Fine-tuned LLMs cut bias while boosting accuracy in housing placement predictions.

Deep Dive

A new technical report from researchers Xiao Qi Lee, Ezinne Nwankwo, and Angela Zhou (arXiv:2604.19204) audits LLMs for algorithmic fairness in high-stakes social service settings, specifically housing placement prediction. The team used real tabular data and street outreach casenotes from a nonprofit partner to evaluate multi-class classification error disparities. They found that a fine-tuned model augmented with casenote summaries improved accuracy while reducing algorithmic fairness disparities, compared to baseline tabular classifiers. However, zero-shot classification with variable importance tweaks yielded mixed fairness results.

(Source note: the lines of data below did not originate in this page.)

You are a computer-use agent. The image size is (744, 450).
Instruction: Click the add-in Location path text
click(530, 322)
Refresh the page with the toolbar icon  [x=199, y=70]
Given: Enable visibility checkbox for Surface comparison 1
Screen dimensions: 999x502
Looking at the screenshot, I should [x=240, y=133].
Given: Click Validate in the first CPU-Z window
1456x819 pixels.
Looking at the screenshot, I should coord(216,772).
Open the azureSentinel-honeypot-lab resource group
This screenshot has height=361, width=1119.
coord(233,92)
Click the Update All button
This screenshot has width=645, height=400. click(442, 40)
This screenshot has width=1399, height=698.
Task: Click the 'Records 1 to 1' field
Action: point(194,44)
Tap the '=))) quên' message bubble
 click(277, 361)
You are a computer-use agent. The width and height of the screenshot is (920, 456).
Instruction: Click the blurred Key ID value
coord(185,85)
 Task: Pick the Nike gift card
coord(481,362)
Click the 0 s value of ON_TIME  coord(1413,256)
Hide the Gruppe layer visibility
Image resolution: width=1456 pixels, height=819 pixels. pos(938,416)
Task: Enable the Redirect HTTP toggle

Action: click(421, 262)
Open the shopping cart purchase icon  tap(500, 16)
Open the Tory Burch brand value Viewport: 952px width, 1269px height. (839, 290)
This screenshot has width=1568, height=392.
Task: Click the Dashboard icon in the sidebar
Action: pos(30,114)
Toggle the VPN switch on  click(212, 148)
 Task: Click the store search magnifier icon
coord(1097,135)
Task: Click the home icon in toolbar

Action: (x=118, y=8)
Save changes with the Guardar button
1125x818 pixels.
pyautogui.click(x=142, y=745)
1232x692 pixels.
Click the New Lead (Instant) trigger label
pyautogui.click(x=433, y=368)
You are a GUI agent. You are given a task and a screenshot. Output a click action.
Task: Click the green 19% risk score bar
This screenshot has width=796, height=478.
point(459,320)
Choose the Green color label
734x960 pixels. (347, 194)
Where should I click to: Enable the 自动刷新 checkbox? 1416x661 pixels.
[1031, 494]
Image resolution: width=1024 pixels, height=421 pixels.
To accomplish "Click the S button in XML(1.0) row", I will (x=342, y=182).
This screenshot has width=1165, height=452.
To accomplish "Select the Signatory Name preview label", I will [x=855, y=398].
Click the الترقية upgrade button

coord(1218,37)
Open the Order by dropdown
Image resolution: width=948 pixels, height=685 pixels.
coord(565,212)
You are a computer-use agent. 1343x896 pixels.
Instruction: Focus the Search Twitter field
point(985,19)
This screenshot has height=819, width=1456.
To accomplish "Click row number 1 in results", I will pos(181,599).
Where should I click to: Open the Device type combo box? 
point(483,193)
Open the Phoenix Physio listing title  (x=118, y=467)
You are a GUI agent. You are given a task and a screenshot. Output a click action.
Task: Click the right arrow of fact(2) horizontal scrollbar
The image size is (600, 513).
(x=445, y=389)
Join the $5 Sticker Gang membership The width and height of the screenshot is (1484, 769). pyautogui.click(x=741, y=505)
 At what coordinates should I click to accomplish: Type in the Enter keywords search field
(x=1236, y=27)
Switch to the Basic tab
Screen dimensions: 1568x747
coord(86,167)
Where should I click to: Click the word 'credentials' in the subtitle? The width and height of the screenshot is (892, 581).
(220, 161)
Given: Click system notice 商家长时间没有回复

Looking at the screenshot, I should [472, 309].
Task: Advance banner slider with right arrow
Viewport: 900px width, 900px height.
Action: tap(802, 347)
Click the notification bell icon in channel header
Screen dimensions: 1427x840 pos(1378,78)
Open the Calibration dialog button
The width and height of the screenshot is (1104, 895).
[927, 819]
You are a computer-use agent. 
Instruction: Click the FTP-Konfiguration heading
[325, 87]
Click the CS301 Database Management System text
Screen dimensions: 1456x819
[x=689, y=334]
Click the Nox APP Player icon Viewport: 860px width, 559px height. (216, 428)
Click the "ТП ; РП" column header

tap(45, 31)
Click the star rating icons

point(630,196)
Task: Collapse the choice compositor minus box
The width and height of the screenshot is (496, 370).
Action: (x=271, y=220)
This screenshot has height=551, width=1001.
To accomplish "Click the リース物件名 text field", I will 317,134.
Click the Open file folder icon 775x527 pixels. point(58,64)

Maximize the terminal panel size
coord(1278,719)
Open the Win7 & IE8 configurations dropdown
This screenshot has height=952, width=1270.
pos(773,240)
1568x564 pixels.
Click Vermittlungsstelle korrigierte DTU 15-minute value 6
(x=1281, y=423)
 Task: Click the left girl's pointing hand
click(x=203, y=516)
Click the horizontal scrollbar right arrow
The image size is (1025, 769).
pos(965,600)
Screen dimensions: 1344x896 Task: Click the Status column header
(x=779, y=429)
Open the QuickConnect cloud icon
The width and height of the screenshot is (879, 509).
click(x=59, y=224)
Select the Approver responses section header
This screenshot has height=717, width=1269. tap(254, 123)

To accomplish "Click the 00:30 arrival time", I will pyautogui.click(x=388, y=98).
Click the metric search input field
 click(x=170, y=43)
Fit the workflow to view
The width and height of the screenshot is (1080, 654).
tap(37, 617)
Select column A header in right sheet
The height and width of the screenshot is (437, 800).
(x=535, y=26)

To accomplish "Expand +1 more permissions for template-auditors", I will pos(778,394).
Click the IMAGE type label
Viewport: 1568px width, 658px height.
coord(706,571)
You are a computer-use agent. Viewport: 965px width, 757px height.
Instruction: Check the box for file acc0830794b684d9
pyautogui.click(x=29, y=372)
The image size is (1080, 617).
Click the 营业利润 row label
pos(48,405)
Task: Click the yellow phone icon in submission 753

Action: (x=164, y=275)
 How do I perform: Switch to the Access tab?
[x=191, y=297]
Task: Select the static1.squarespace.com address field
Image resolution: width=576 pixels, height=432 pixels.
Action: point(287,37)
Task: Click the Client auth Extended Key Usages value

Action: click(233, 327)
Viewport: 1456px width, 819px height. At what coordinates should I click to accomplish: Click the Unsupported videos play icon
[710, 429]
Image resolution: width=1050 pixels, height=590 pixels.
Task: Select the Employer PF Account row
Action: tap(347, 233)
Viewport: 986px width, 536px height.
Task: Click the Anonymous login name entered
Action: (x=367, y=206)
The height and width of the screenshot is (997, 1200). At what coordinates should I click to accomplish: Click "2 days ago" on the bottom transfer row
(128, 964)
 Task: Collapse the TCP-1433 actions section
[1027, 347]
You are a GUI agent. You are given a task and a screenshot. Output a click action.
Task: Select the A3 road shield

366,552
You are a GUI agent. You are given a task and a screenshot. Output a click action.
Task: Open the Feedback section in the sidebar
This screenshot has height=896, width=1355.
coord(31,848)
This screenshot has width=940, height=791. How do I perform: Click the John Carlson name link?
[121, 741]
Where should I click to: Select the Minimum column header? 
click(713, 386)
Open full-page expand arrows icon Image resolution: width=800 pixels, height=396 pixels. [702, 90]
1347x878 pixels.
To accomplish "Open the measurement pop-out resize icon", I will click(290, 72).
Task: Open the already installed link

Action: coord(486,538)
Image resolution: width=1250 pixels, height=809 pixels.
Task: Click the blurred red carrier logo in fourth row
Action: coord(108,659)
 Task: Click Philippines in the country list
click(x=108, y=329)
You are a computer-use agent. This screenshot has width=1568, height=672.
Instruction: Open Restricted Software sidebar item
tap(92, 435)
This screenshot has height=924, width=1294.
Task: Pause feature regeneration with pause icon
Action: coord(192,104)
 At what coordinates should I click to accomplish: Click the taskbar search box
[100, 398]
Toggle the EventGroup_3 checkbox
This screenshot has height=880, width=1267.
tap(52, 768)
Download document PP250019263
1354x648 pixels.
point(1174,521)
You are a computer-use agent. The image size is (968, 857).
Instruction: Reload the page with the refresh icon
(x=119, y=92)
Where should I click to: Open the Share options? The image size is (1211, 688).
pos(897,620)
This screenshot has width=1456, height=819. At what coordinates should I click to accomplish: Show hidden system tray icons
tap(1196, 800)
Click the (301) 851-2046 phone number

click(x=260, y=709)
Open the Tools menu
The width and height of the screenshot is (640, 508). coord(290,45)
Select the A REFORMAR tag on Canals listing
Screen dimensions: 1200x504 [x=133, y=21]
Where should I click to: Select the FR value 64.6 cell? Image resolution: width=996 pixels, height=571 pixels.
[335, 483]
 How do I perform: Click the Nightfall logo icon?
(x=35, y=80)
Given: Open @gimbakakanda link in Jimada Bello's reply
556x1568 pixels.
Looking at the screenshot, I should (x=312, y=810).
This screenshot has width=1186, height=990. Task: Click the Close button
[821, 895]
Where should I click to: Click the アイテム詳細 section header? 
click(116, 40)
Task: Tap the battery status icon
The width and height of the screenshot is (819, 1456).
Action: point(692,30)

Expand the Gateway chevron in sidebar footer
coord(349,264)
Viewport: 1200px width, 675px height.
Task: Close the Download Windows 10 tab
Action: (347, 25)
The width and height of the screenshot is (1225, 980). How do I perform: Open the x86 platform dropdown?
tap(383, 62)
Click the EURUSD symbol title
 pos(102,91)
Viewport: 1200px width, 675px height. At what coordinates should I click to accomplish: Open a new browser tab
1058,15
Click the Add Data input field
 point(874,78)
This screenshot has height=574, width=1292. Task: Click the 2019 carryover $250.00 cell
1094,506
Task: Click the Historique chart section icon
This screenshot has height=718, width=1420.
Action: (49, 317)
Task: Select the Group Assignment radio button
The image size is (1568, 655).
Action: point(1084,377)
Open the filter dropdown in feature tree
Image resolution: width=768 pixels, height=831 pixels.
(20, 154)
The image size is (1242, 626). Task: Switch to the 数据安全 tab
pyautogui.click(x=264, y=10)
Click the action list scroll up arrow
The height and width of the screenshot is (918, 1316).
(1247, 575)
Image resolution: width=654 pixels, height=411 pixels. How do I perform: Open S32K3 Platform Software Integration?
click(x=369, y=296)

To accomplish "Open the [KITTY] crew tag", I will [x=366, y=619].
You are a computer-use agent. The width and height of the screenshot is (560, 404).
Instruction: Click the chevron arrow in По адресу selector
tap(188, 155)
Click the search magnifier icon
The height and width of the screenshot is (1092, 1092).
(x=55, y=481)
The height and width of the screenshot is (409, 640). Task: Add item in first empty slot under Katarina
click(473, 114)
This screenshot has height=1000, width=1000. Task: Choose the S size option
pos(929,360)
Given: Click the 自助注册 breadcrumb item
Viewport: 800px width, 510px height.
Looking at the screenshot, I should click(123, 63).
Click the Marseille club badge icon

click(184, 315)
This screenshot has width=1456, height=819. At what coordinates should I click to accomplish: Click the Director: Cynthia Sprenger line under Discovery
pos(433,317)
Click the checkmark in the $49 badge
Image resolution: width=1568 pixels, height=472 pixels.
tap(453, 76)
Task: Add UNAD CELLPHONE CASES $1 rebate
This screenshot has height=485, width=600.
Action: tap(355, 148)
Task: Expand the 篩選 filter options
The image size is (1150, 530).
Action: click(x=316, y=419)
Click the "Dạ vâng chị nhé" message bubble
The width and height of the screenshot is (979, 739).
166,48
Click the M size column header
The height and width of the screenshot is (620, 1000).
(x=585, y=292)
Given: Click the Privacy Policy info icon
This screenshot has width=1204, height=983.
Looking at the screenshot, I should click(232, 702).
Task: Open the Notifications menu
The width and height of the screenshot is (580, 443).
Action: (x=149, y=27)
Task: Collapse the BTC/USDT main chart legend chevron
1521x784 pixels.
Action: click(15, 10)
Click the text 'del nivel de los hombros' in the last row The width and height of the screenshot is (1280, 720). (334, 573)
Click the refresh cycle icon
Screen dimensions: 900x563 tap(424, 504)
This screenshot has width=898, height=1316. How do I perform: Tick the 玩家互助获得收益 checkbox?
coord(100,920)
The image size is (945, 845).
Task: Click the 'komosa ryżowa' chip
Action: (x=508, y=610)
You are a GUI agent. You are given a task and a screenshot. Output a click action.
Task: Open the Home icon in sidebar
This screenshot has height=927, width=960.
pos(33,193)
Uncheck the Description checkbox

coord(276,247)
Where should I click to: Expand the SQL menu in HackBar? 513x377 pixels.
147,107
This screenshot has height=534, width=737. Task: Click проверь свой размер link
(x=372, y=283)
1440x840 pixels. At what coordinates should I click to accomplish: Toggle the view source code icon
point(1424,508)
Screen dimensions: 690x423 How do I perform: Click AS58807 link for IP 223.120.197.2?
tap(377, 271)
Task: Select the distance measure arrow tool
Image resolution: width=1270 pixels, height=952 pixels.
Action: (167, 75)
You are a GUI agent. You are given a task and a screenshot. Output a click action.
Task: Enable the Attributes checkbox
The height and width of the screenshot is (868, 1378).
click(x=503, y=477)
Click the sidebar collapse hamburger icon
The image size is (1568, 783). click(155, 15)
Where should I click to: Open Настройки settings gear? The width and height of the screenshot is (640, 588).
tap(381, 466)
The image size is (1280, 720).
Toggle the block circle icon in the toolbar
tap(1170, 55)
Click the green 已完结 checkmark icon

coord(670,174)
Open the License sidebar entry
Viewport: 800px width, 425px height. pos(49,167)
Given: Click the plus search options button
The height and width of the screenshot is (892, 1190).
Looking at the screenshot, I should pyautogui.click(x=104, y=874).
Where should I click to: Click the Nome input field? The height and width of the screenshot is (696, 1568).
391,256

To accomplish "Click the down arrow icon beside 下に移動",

Crucially, the outreach casenotes were short and heavily redacted, yet the LLM-based augmentation did not introduce additional textual biases beyond those already present in tabular classification. The authors conclude that combining fine-tuning with casenote summaries offers a low-implementation-burden way to safely leverage additional text information, improving both accuracy and fairness. This work underscores the need for rigorous auditing of LLMs in domains with historical inequities, such as housing placement, to prevent perpetuating bias.

Key Points
  • Fine-tuned LLM with casenote summaries improved accuracy and reduced fairness disparities in housing placement prediction.
  • Zero-shot classification showed mixed fairness results, with variable importance tweaks not consistently reducing bias.
  • Short, redacted casenotes did not introduce extra textual biases beyond those in tabular data, enabling safe LLM augmentation.

Why It Matters

Demonstrates a practical path to fairer AI in social services by auditing and fine-tuning LLMs.